Voters will decide whether the Georgian Dream party, which has controlled Parliament and the government since 2012, secures another four-year term.

Georgian Dream, under the guiding hand of its honorary party chair, Moscow-friendly billionaire oligarch Bidzina Ivanishvili, is portraying itself as a “party of peace,” strongly implying that if the opposition gains control, it would pull Georgia into a war with Russia.

The opposition and liberal part of Georgian society present the vote as part of the country’s long-running tug-of-war between aligning with the West and sliding back into Moscow’s orbit — a choice between democracy and a form of authoritarianism.

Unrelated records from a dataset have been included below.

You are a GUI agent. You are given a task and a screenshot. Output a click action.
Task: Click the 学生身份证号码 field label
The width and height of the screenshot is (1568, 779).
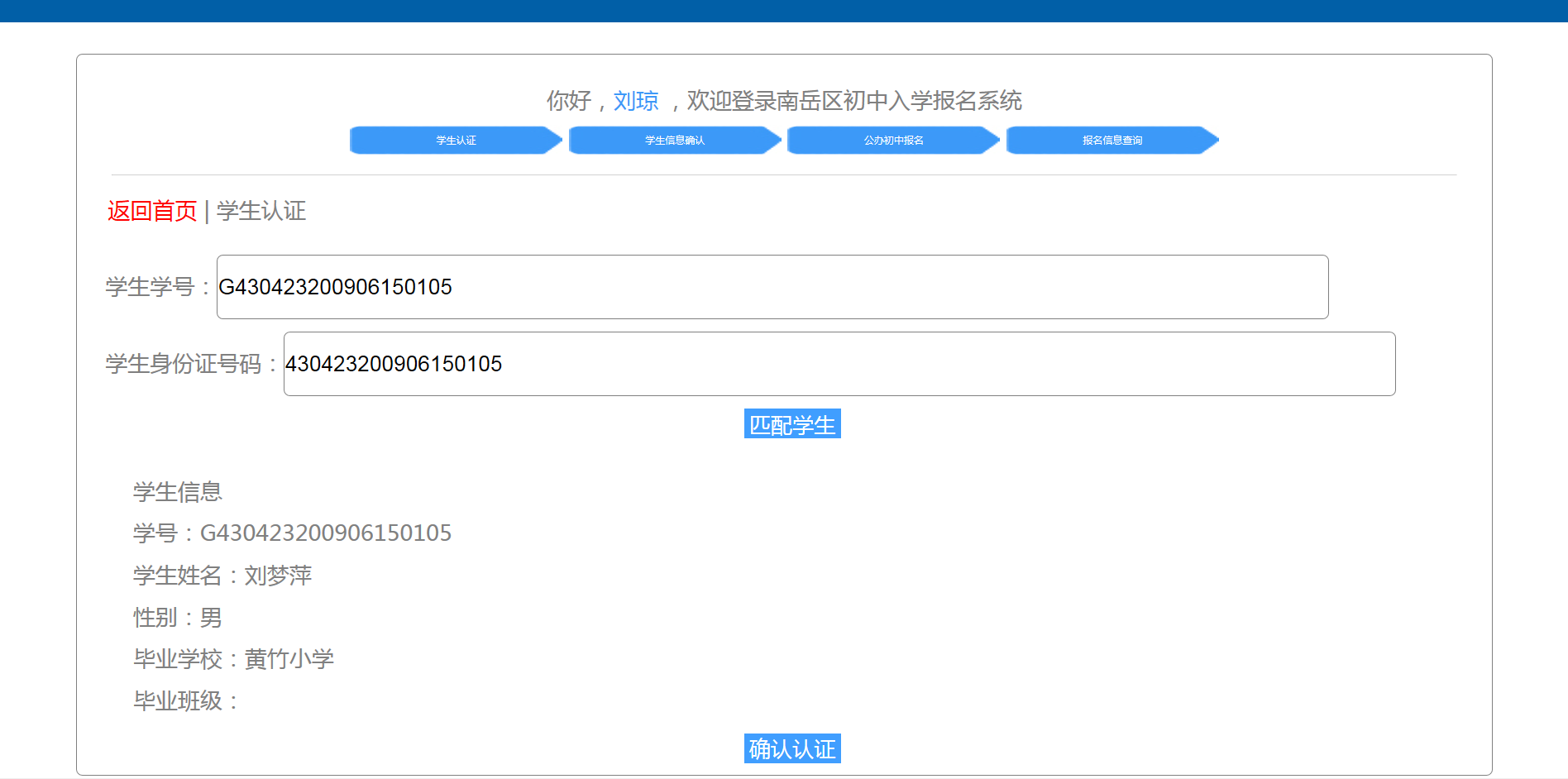click(x=184, y=364)
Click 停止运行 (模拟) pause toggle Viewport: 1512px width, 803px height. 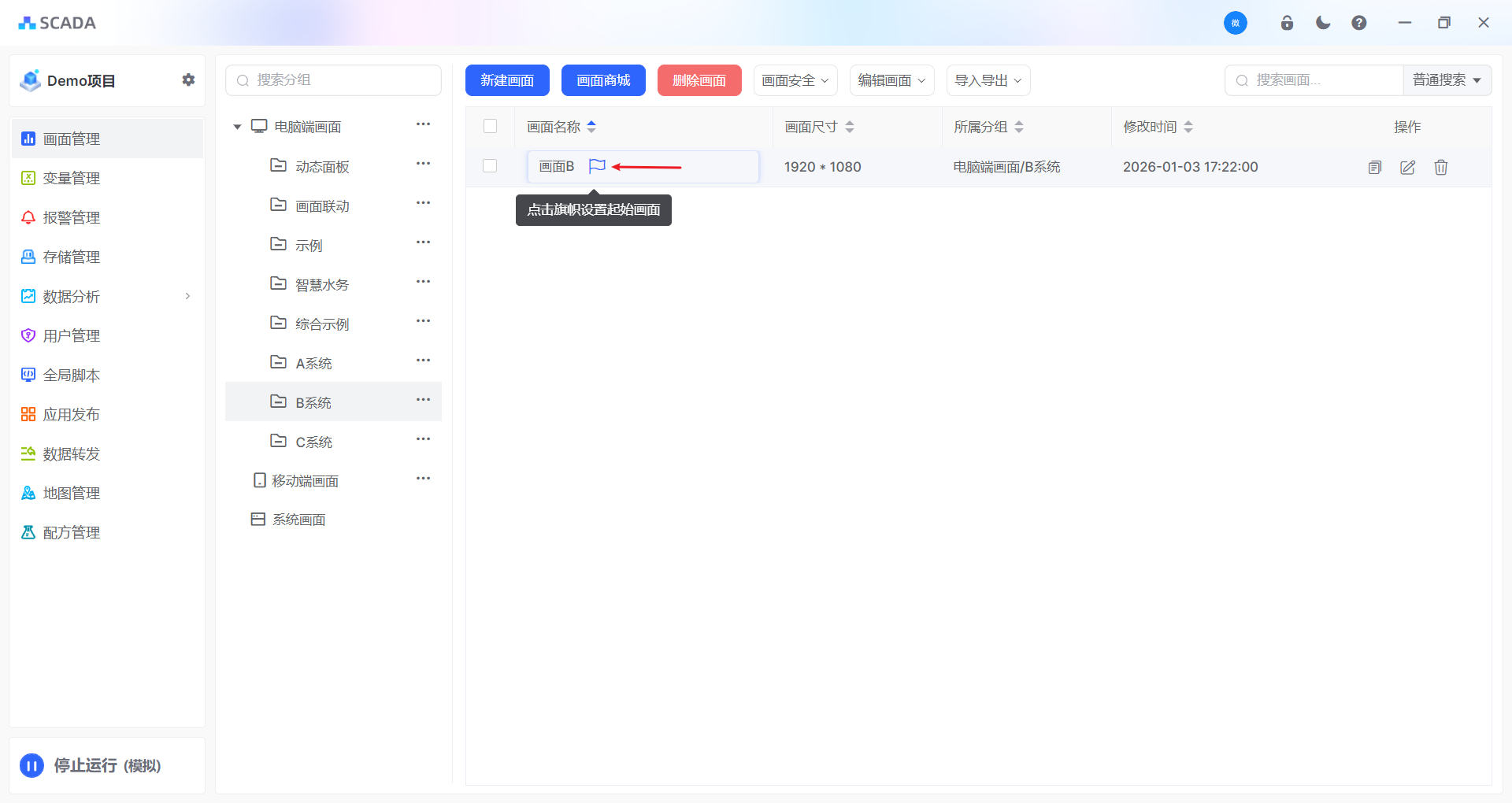(x=32, y=765)
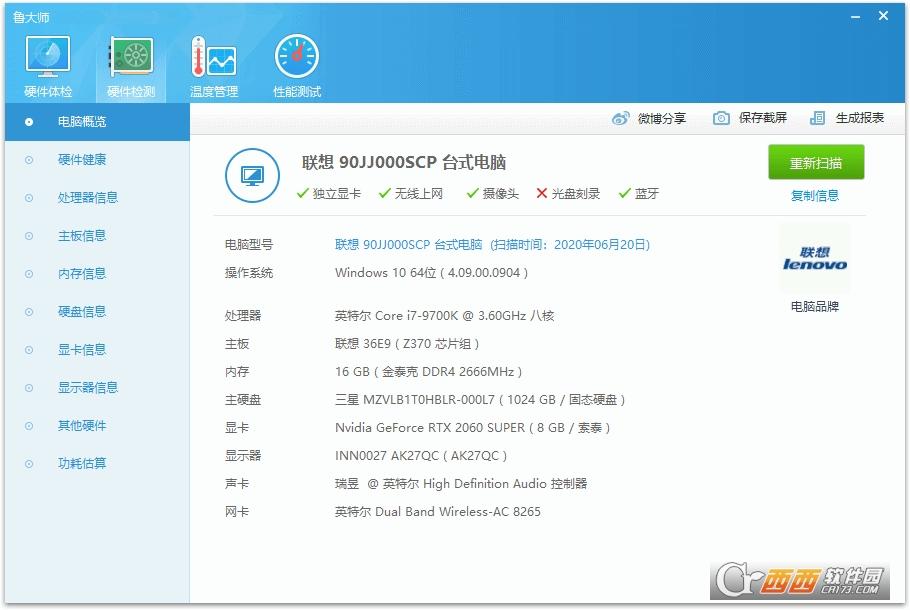
Task: Click the 微博分享 Weibo share icon
Action: pos(621,118)
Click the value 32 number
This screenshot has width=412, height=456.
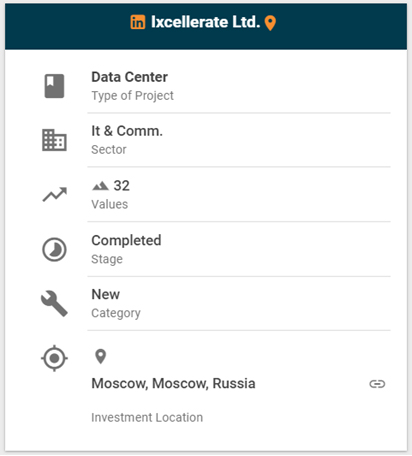tap(122, 186)
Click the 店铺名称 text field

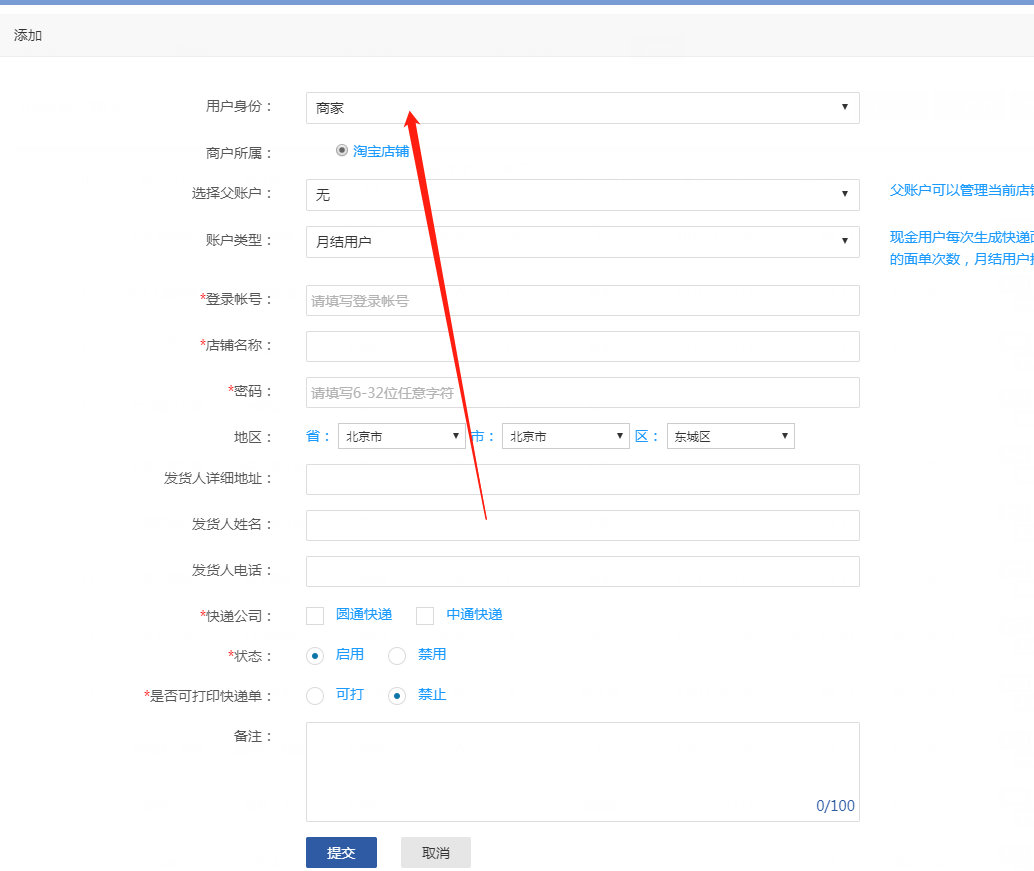tap(582, 346)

“It is existential in a sense that we are choosing now. We are not just voting for a party; we are voting to see if we will have a well-functioning democracy in Georgia, or at least the perspective of building one,” said Nino Samkharadze, a policy analyst at the Georgian Institute of Politics.

How does the election work?
The election is held under a new proportional electoral system in which parties have to reach a 5 percent threshold to take seats in Parliament.

Seats in the 150-member Parliament will be divided among qualifying parties based on the proportion of the vote they receive. Georgian Dream has set an ambitious goal of achieving a supermajority of 113 seats, which would bring its goal of establishing a one-party state closer.

The ruling party’s bid is contested by four main opposition parties, which have all endorsed the Georgian Charter, an initiative proposed by pro-Western President Salome Zourabichvili, urging them to prevent Georgian Dream from forming a coalition and remaining in power.

Under the charter, should the opposition win, Zourabichvili would form a government of technocrats that would restore fraying ties with the West and repeal the most authoritarian laws that Georgian Dream has passed in the run-up to the campaign.

The outcome of the election remains open as polling data in Georgia is considered unreliable. Recent surveys indicate that Georgian Dream could get the most votes but that if the four main opposition parties form a coalition, they would have a majority. Many expect street unrest similar to the protests against the party’s policies earlier this year.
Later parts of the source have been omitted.